Однако русская историография нащупывала правильное, с нашей точки зрения, решение проблемы, о чем свидетельствуют работы В.И. Пичеты и М.Ф. Владимирского-Буданова. Все наблюдения, сделанные нами в данном исследовании, подтверждают вывод о позднем появлении такого явления, как «вальный сойм». Сила общины, имевшей еще в ряде районов государственный статус, замедленность формирования сословной стратификации, характер социальной борьбы, позднее появление крупного иммунизированного землевладения — все это говорит о том, что хронологической гранью появления «сойма» может служить конец XV — начало XVI в. Не раньше складываются и местные шляхетские сеймы. Впрочем, проблема «сойма» интересует нас не сама по себе. Мы прекрасно понимаем, что этот институт должен стать объектом отдельного исследования, причем в совокупности с Радой. Для нас важно отметить, что формирование «вального сойма» является свидетельством возникновения государства особого типа, которое можно назвать сословно-аристократическим. Но что представляло Литовско-Русское государство до этого?

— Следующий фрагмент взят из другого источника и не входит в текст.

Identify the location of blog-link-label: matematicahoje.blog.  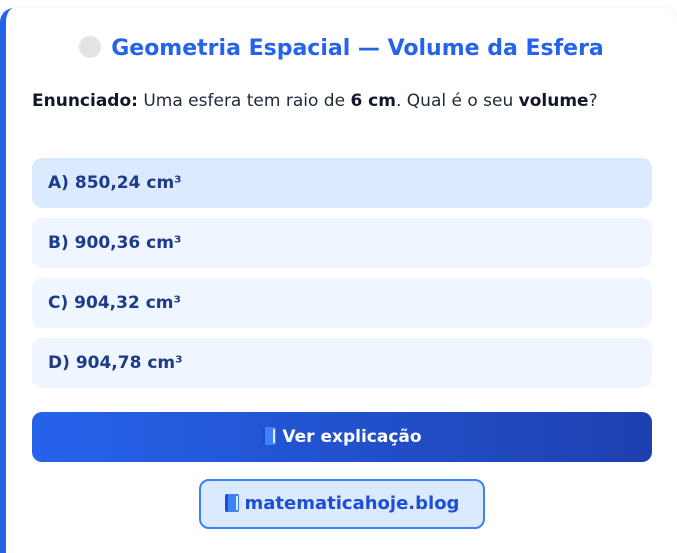
(352, 504).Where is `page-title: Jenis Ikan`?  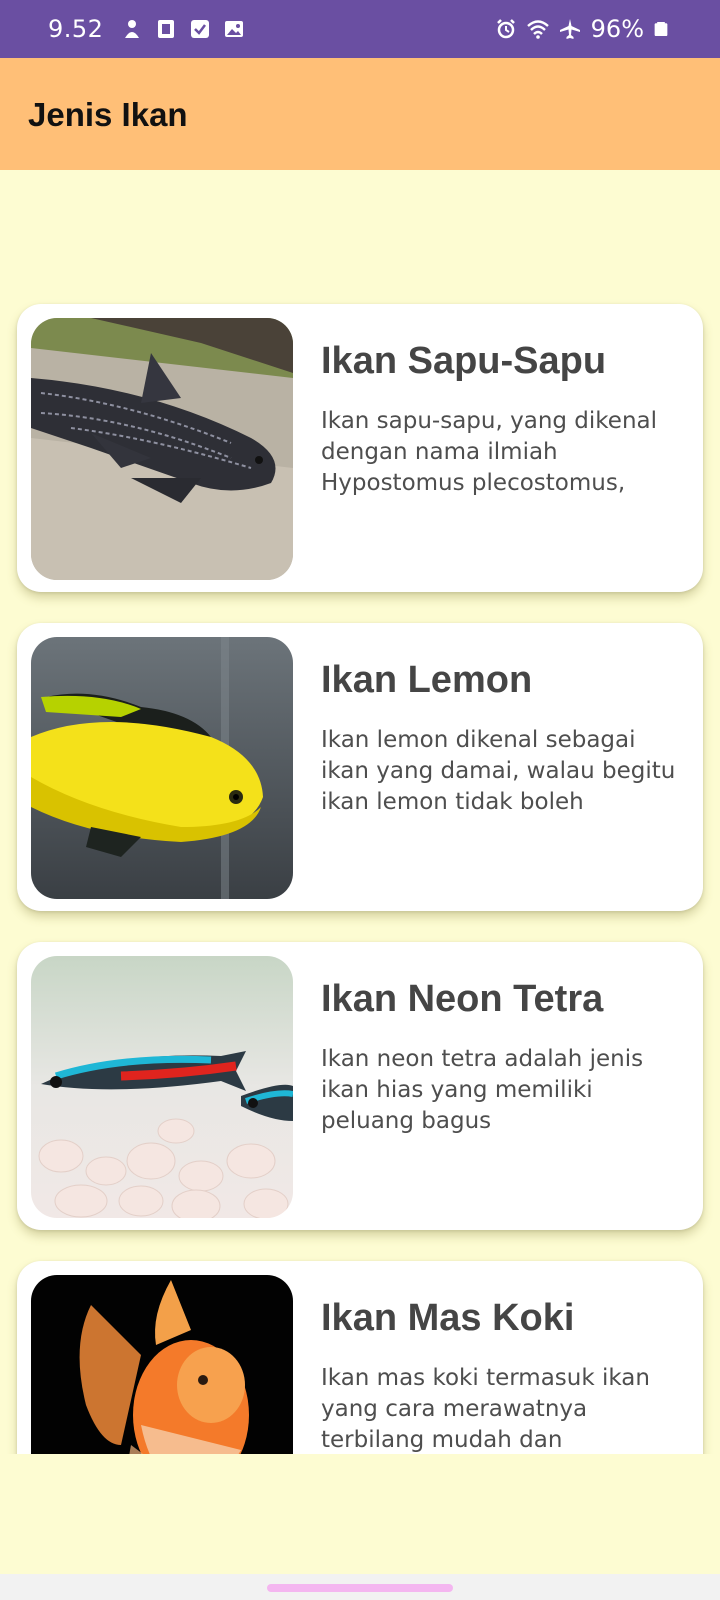
page-title: Jenis Ikan is located at coordinates (108, 114). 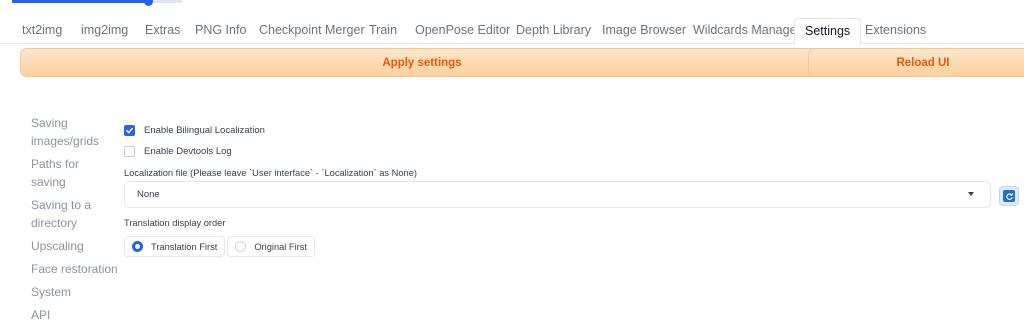 What do you see at coordinates (971, 194) in the screenshot?
I see `chevron-down-icon` at bounding box center [971, 194].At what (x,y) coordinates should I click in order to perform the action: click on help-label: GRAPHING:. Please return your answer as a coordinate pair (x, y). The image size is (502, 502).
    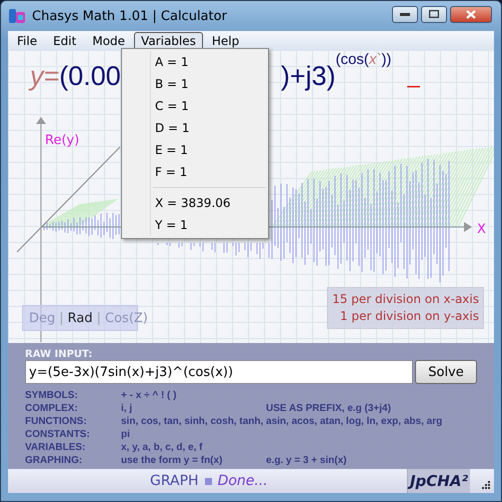
    Looking at the image, I should click on (54, 460).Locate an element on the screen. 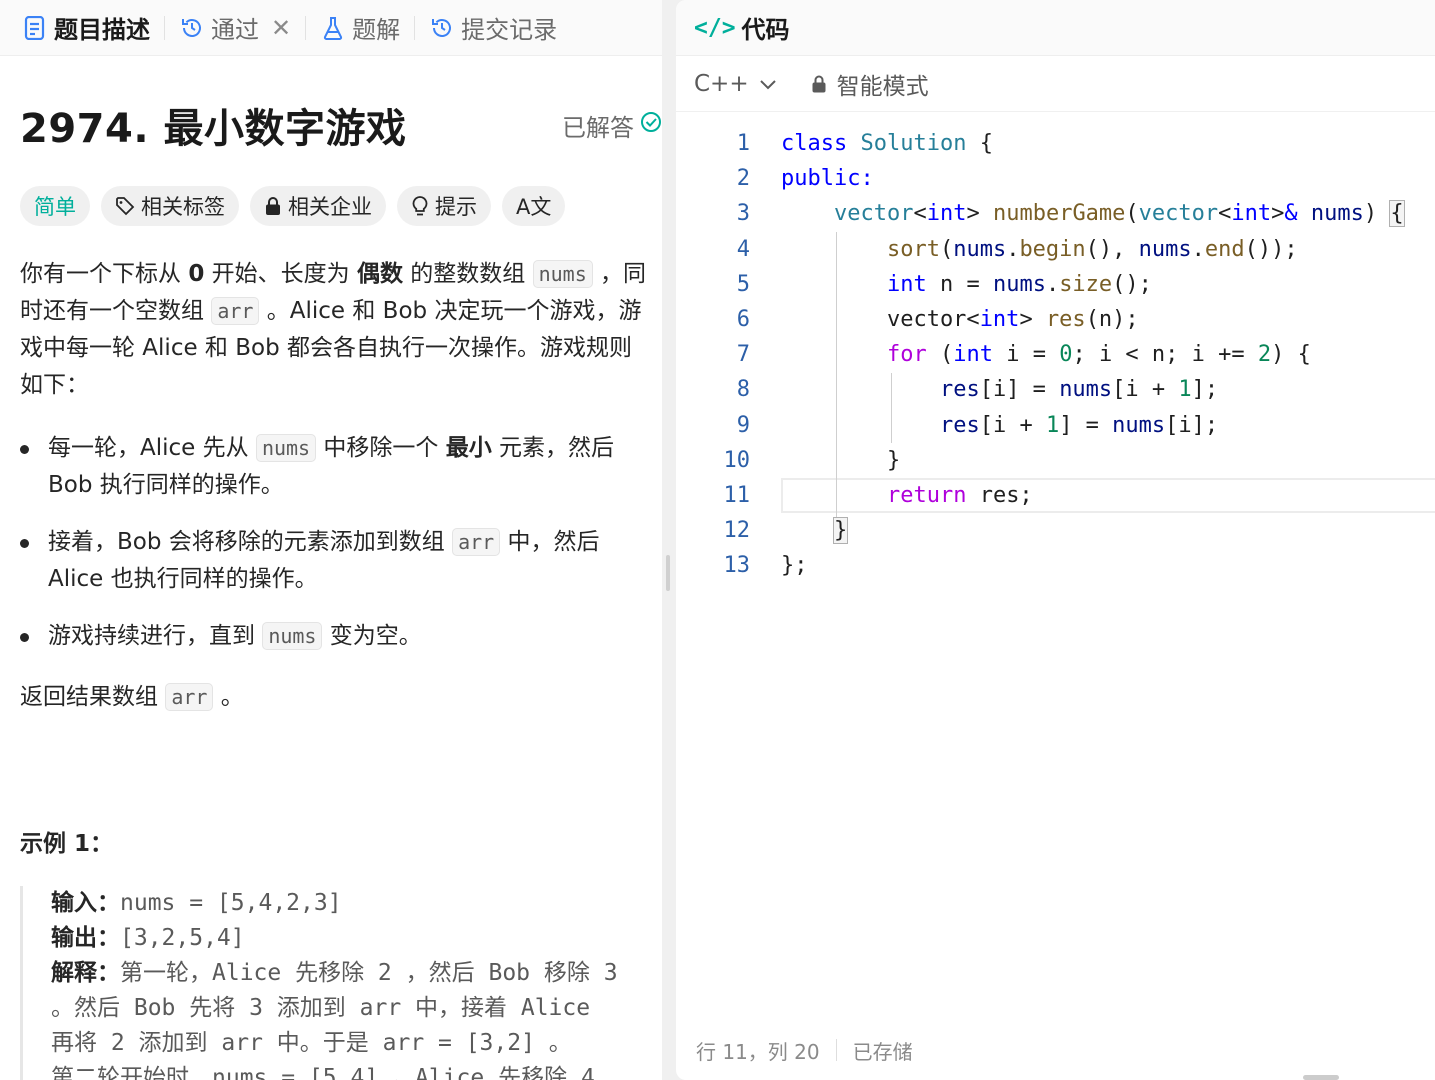 This screenshot has width=1435, height=1080. tag-icon is located at coordinates (125, 206).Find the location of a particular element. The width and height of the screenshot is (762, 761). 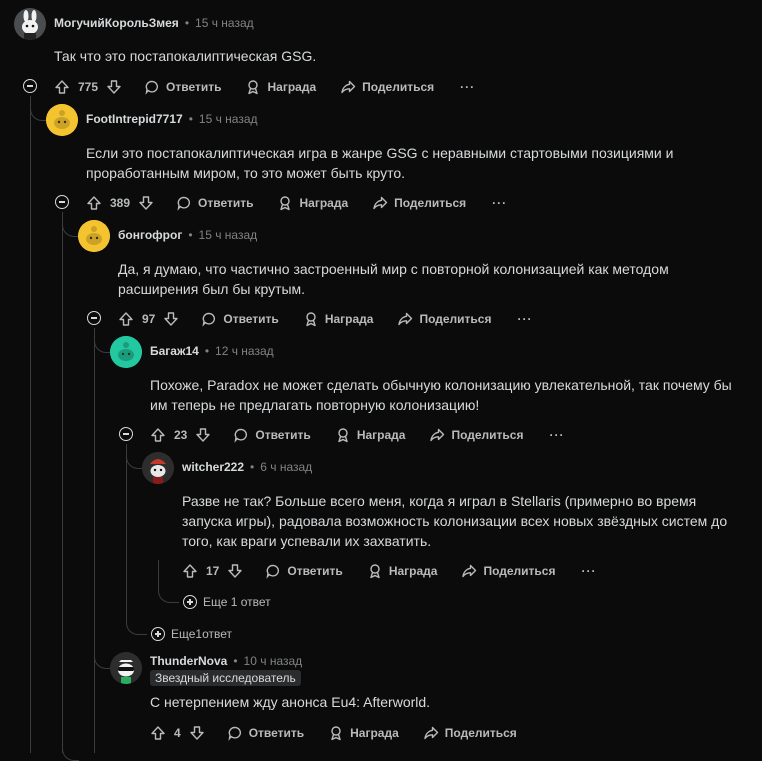

username: ThunderNova is located at coordinates (188, 661).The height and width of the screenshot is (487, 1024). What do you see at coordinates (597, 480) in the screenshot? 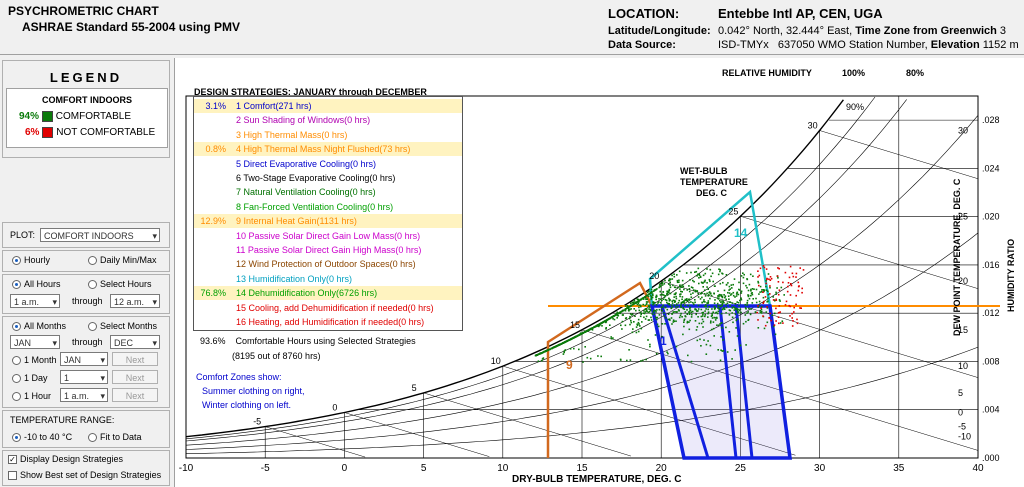
I see `x-axis-label: DRY-BULB TEMPERATURE, DEG. C` at bounding box center [597, 480].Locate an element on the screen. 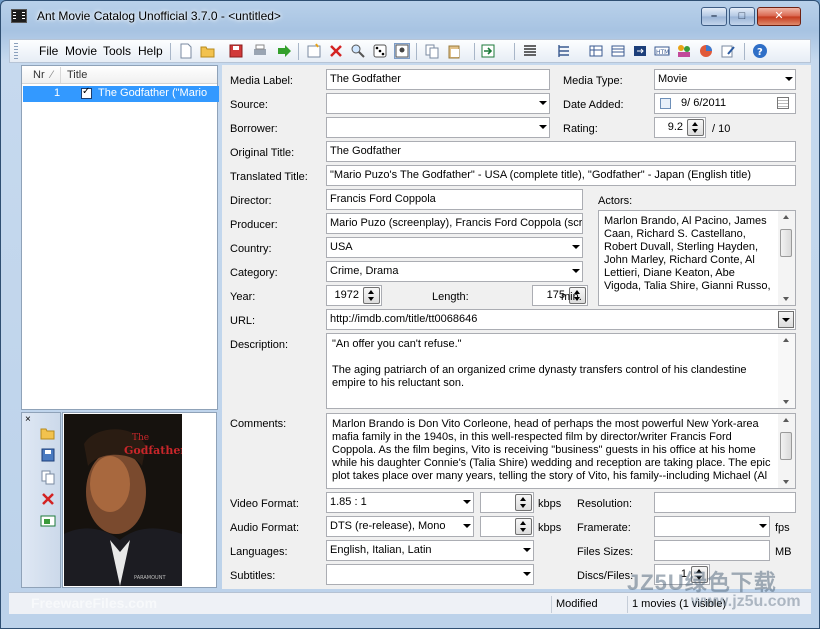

Нельзя не отметить простоту государственного аппарата, граничащую с примитивностью. После отмены в конце XIV в. областных княжений эстафета княжеской власти перешла к воеводам, наместникам и тивунам. Вплоть до начала XVI в. наместники и тивуны были привычным обозначением местной власти.[1301]
Это положение представляется бесспорным. Наместники и тивуны в качестве правителей пригородов и волостей были унаследованы Литовско-Русским государством от древней Киевской Руси.[1302] Но сложен вопрос о соотношении этих должностей — воевод и наместников. Ю. Вольф пришел к выводу о том, что литовские воеводы были учреждены по примеру польских дигнитариев. По мысли М.К. Любавского, «в Западной Руси до утверждения в ней литовского владычества органами княжеского управления были наместники и тиуны». После сближения с Польшей для органов местного управления появились три новых названия: «староста», «воевода», «державца». «Высшее место в этой иерархии принадлежало воеводам», в одном ряду с которыми стоял жмудский староста. «За ними шли наместники-старосты, чинившие суд и управу в частях воеводств… независимо от воевод как высшей инстанции… Ниже старост стояли наместники-державцы и затем тивуны, чинившие суд и управу в более мелких частях областей».[1303]Против такого подхода к решению проблемы выступил Ф.И. Леонтович, по мнению которого воеводы по своим функциям существенно отличались от наместников. Если наместники были в полном смысле этого слова наследниками древнерусской княжеской власти, то воеводы — это «уряд», тесно связанный с формирующимся высших сословием в Великом княжестве Литовском.[1304]
Эту мысль поддержал М.В. Довнар-Запольский, который во введении должности воевод увидел не подражание Польше, а «сознательный, хотя и весьма осторожный акт объединительной политики государства».[1305]